§ STATED EXERCISE:
Please put every line from the one containing "Which Soda Has" down to the last of the entries into a JSON list of strings, one string per line, with both ends included and any blank lines left out.

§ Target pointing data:
^^^^^^^^
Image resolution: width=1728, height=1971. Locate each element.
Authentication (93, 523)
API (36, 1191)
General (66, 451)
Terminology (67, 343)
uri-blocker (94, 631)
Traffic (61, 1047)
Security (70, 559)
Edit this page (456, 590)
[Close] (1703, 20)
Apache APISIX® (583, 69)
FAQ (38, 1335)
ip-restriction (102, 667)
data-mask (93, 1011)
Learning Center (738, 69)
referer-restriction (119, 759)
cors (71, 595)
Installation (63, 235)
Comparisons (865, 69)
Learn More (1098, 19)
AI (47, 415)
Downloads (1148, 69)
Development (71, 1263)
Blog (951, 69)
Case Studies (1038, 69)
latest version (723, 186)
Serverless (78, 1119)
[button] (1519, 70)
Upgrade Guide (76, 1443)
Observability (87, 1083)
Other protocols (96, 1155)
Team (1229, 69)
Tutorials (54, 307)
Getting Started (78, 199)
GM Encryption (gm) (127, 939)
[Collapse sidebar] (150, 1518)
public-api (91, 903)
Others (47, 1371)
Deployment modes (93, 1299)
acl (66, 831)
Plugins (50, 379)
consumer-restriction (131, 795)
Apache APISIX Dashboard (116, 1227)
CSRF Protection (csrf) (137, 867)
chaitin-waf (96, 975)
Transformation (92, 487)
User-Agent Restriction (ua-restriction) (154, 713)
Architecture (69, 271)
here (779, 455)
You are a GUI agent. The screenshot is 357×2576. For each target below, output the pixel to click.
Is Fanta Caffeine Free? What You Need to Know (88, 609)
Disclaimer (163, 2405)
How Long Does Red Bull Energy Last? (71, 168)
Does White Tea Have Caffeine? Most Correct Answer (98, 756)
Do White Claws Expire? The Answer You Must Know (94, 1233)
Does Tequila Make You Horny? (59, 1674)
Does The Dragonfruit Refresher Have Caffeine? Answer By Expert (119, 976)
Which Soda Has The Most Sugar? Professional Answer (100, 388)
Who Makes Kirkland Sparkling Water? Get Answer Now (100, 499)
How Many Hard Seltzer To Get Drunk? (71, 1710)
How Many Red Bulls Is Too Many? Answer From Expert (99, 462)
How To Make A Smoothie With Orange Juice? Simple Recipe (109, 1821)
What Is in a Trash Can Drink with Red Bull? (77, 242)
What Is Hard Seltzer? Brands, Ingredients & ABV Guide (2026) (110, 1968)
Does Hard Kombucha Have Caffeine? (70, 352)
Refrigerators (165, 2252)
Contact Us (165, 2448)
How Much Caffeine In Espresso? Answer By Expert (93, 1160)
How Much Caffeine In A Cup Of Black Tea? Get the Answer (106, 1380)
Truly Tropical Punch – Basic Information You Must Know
^^^^^^^^
§ ANSWER:
[
  "Which Soda Has The Most Sugar? Professional Answer (100, 388)",
  "Who Makes Kirkland Sparkling Water? Get Answer Now (100, 499)",
  "How Many Hard Seltzer To Get Drunk? (71, 1710)",
  "How Many Red Bulls Is Too Many? Answer From Expert (99, 462)",
  "How To Make A Smoothie With Orange Juice? Simple Recipe (109, 1821)",
  "What Is in a Trash Can Drink with Red Bull? (77, 242)",
  "What Is Hard Seltzer? Brands, Ingredients & ABV Guide (2026) (110, 1968)",
  "Does Hard Kombucha Have Caffeine? (70, 352)",
  "Refrigerators (165, 2252)",
  "Contact Us (165, 2448)",
  "How Much Caffeine In Espresso? Answer By Expert (93, 1160)",
  "How Much Caffeine In A Cup Of Black Tea? Get the Answer (106, 1380)",
  "Truly Tropical Punch – Basic Information You Must Know"
]